Adding a Timer in Perspective

In Perspective, I want to start and monitor a timer when a Boolean Tag becomes true, and I need to be able to clear the timer when the Boolean goes false. What’s the easiest way to accomplish this for a newbie please? In the PLC world, I would use a TON in Allen Bradley.

I don’t know what your use-case is exactly, but this binding might work.

if({tagPath},
	secondsBetween(
		{tagPath.Timestamp},
		now(1000)
	),
	0
)

Few options to consider:

  1. Make a tagChange script that writes the timestamp to a custom property on the tag when the value changes to true, but when the value changes to false it does a system.date.*Between the current timestamp and the one from the custom property and writes that to a memory tag somewhere.
  2. Utilize system.tag.queryTagCalculations() with durationOn which will calculate the amount of time the tag was ‘true’ between some interval.
  3. @pturmel might have a better option using his Simulation Aids Module and its objectScript() expression function…

Incredibly fast response, thanks guys. It would be helpful to me if you could “dumb” down the suggestions. I have used bindings (my gosh, there’s a bazillion properties and ways to bind just about anything to them), but have used no scripting in my application thus far. My programming is limited to C+, Basic, Pascal, etc. (I’m dating myself) and I am unfamiliar with Python syntax.

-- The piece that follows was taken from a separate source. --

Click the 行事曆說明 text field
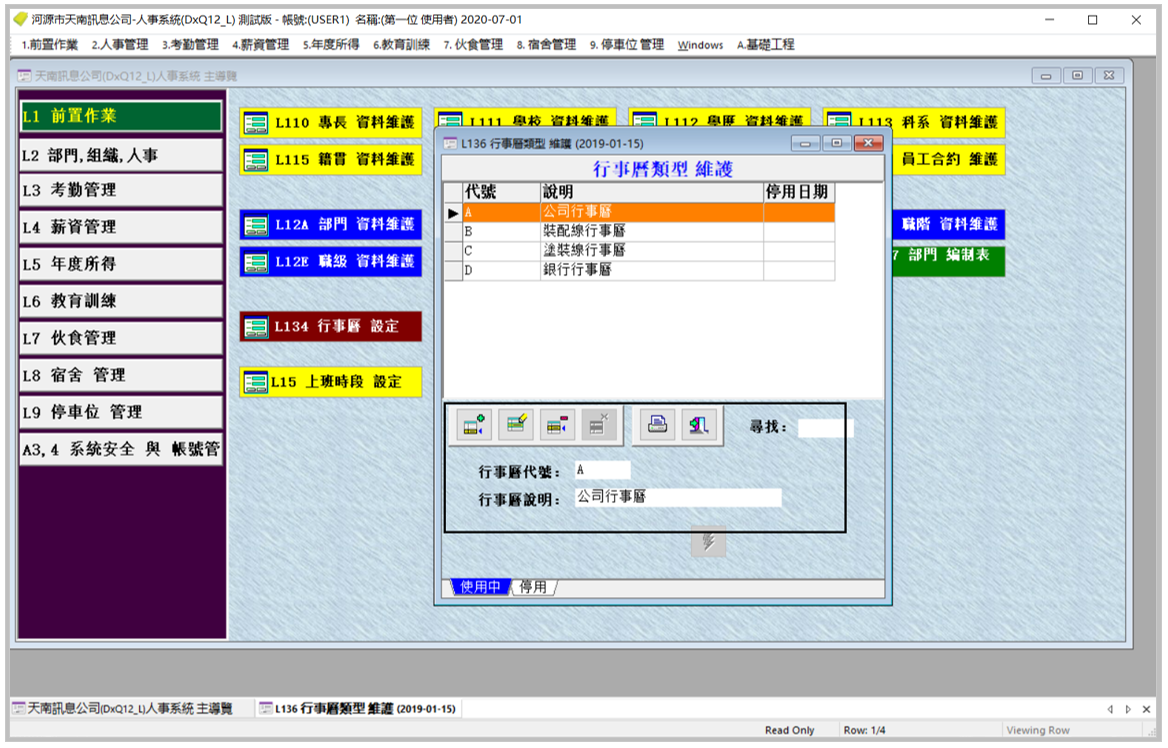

That said, it sounds like if I created a tag called “RobotWaiting” with its expression is pointing at an AB PLC Boolean Tag needs to have Zacht’s script written and bound to something. But what should it be bound to? And what should “RobotWaiting” have for a datatype?

Thanks for your patience.

Let’s back up a little. You mention Perspective, but you’re also talking a lot about tags.

Can you name a specific task you’d try to accomplish with a timer in another HMI/SCADA system?

Perspective is just (a) visualization system. If you’ve got logic to run involving your tags, you generally don’t want that to be run by a e.g. a Perspective session, because then you’re subject to two problems:

  1. If there are multiple sessions running, they might both end up trying to write to the same tag(s) at different times
  2. If there are no sessions running, nothing writes to your tags.

Ignition has lots of ways to manage tags outside of a given HMI session, e.g. gateway event scripts, tag event scripts, transaction groups, and a bunch more.

1 Like

Hi Paul.

I haven’t done this in another HMI/SCADA system in recent years.

Typically, I do tasks in PLCs. But so far, I found it’s easier to do tasks within Perspective.

What I’m wanting to do now, is to start a timer when an Ignition Tag I created comes TRUE, and display it’s elapsed time while the Tag is TRUE. Once the Tag goes FALSE, I’d like to retain the elapsed time until I clear the Tag.

I’m working with Corporate to figure out our licensing snafu as Inductive reports my license support has run out. I suspect if someone at IA can remote in, this task could be solved fairly quickly.

Kindest regards,

Anthony

Confidential Communication: Information is for use only by approved users.

Hi Paul.

I’ve gotten my Priority Care support restored for license. Please feel free to schedule a teams meeting to remote in and see what I’m wanting to do.

Kindest regards,

Anthony

Confidential Communication: Information is for use only by approved users.

A couple thoughts:

One, every time you reply to a forum email, it is automatically posted to the forum on your behalf. With that in mind, edit this post to remove your license key.

Traditionally you have to get in contact with support through a traditional support channel. The form usually isn’t it.

Keep in mind edits are still viewable. An admin will probably have to delete.

1 Like

Good point. I didn’t think of that.

The forum isn’t an official support venue. If you want someone to remote in then give us a call or open a ticket at support.inductiveautomation.com.

Wouldn’t it be possible just to save the tag history based on change. Then take the time stamp from when it went true subtracted from the current time. May need to do some SQL work to get that last true value

You will also then have a historical record of all the times.